0005: Loki mixin configuration improvements
Author: Alexandre Chouinard (Daazku@gmail.com)
Date: 03/2025
Sponsor(s): N/A
Type: Feature
Status: Draft
Related issues/PRs:
- https://github.com/grafana/loki/issues/13631
- https://github.com/grafana/loki/issues/15881
- https://github.com/grafana/loki/issues/11820
- https://github.com/grafana/loki/issues/11806
- https://github.com/grafana/loki/issues/7730
- and more …
Thread from mailing list: N/A
Background
There is no easy way to set up dashboards and alerts for Loki on a pre-existing Prometheus stack that does not use the Prometheus Operator with a specific configuration.
The metrics selectors are hardcoded, making the dashboard unusable without manual modifications in many cases.
It is assumed that job
, cluster
, namespace
, container
and/or a combination of other labels are present on metrics and have very specific values.
Problem Statement
This renders the dashboards and alerts unusable for setups that do not conform to the current assumptions about which label(s) should be present in the metrics.
A good example of that would be the “job” label used everywhere:
job=~\"$namespace/bloom-planner\"
Usually the job label refer to the task name used to scrape the targets, as per Prometheus documentation, and
in k8s, if you are not using prometheus-operator
with ServiceMonitor
, it’s pretty common to have something like this as a scraping config:
- job_name: "kubernetes-pods" # Can actually be anything you want.
kubernetes_sd_configs:
- role: pod
relabel_configs:
# Cluster label is "required" by kubernetes-mixin dashboards
- target_label: cluster
replacement: '${cluster_label}'
...
which would scrape all pods and yield something like:
up{job="kubernetes-pods", ...}
Right off the bat, that makes the dashboards unusable because it’s incompatible with what is hardcoded in the dashboards and alerts.
Goals
Ideally, selectors should default to the values required internally by Grafana but remain configurable so users can tailor them to their setup.
A good example of this is how kubernetes-monitoring/kubernetes-mixin did it: https://github.com/kubernetes-monitoring/kubernetes-mixin/blob/1fa3b6731c93eac6d5b8c3c3b087afab2baabb42/config.libsonnet#L20-L33 Every possible selector is configurable and thus allow for various setup to properly work.

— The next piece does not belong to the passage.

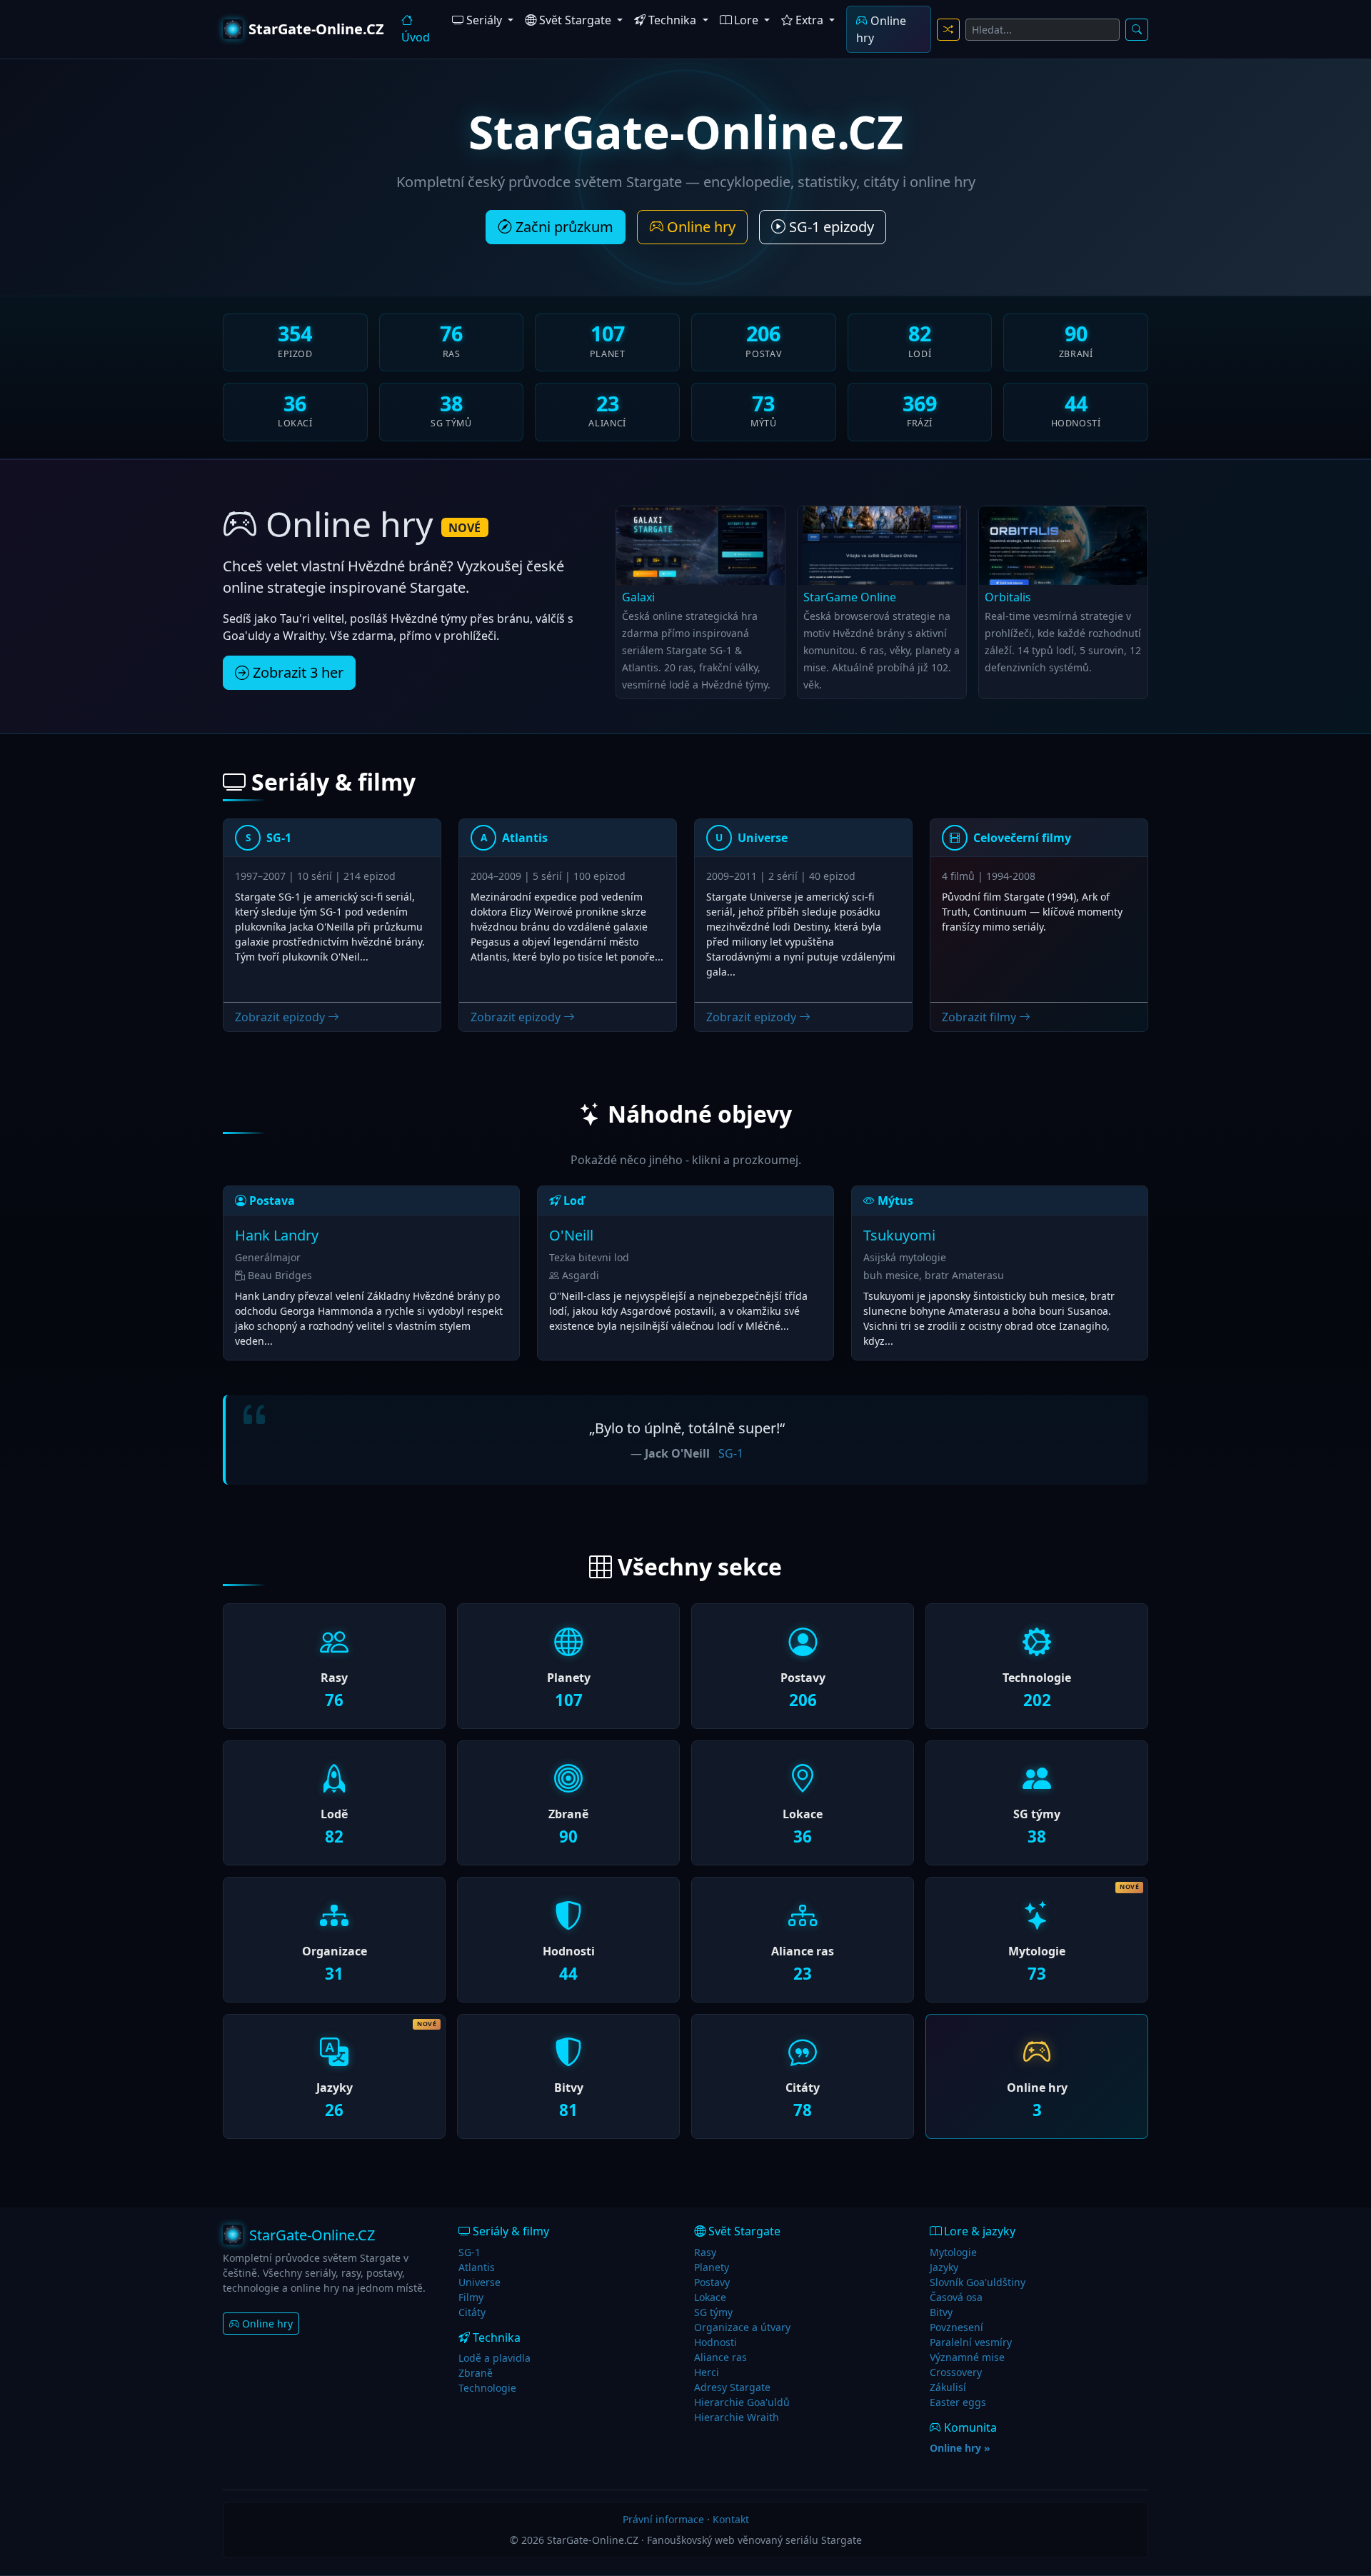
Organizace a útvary (742, 2327)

The structure is already there to support this. It just has not been leveraged properly.
Non-Goals (optional)
It would be desirable to create some automated checks verifying that all metrics used in dashboard and alerts are using the proper selector(s) from the configuration. There are many issues in the repository about new dashboards or dashboard updates not using the proper labels on metrics.
Proposals
Proposal 0: Do nothing
This forces the community to either manually edit the dashboards/alerts or conform to a specific metric collection approach for Loki.
Proposal 1: Allow metrics label selectors to be configurable
This will require a good amount of refactoring.
It allows easier adoption of the “official” dashboards and alerts by the community.
Define once, reuse everywhere. (Currently, updating requires extensive search and replace.)
Other Notes
If this proposal is accepted, I am willing to do the necessary work to move it forward.